We find it throughout history…
It, too, makes us sad, and it makes us mad.
And it leaves us with questions:
Did God not care?
Why didn’t God prevent it?
How could God have let that happen?!
Thomas Hardy has a poem addressing the particularities of "Unkept Good Fridays" which begins:
There are many more Good Fridays
Than this, if we but knew
The names, and could relate them,
Of men whom rulers slew
For their goodwill, and date them
As runs the twelvemonth through.
THIS Good Friday, the one we remember, challenges us to be both sad and mad.
It challenges us to look, not as God’s responsibility to prevent it, but at our own responsibility: to rephrase the questions, so that we ask:
Don’t we care?
What can we do to prevent it?
How can we have let that happen?.
This day, and this death, challenges us to look at our own issues of faith, courage, compassion, faithfulness.
This day, and this death, challenges us to look at how well we love our neighbor and how conscious are we of our own participation in the sins of the world.
Are we part of crowds shouting – in the vernacular of 20th century American consumer-speak – "Crucify him! Crucify him!"?
Are we part of the crowds hiding in denial?
Are we the mother in agony, the women helplessly looking on?
What can we do to STOP these Good Fridays from occurring?
What can we do to STOP crucifying the Christ in our neighbors?

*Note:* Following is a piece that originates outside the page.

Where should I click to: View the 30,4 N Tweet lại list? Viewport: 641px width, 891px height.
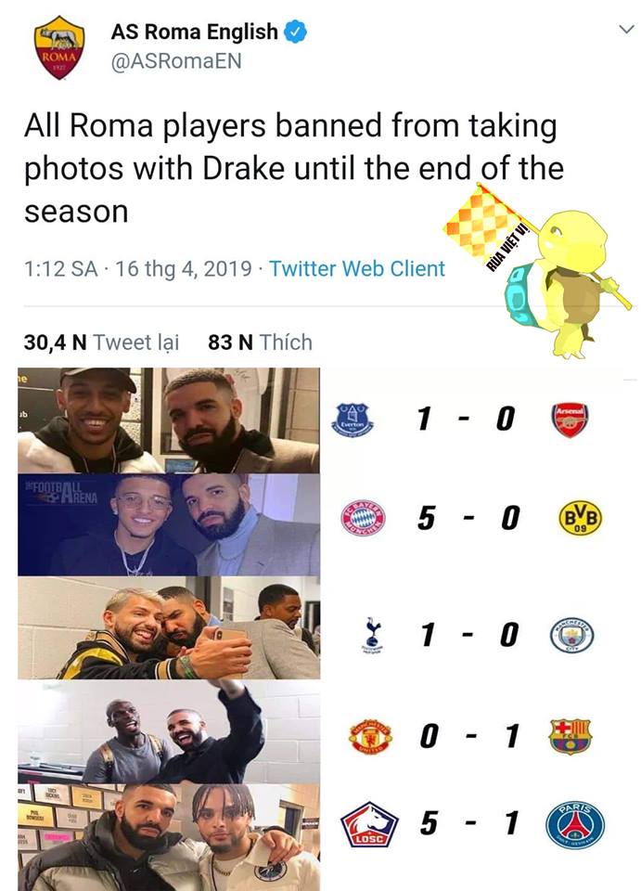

If we avoid the subject – a cruel death at the hand of another – we also escape its lessons.
If we avoid the subject we also escape its lessons.
Today is not the only day we celebrate Good Friday, of course.
It is not the only day we remember.
Every Sunday we celebrate this death: "the body of Christ" we hear, as we reach out our hands to receive the host; then, consuming it, making a tomb – or is it a womb? – of our corporal bodies, we take that body within us and seek to let Christ’s resurrected life inform our own lives.
Today, as we bring ourselves once again to the foot of the cross, may we be both sad and mad, and may Jesus’ death bless us with the fullness of its meaning for us, that we might grow in love and courage to more faithfully live as Christ has called us to live. Amen.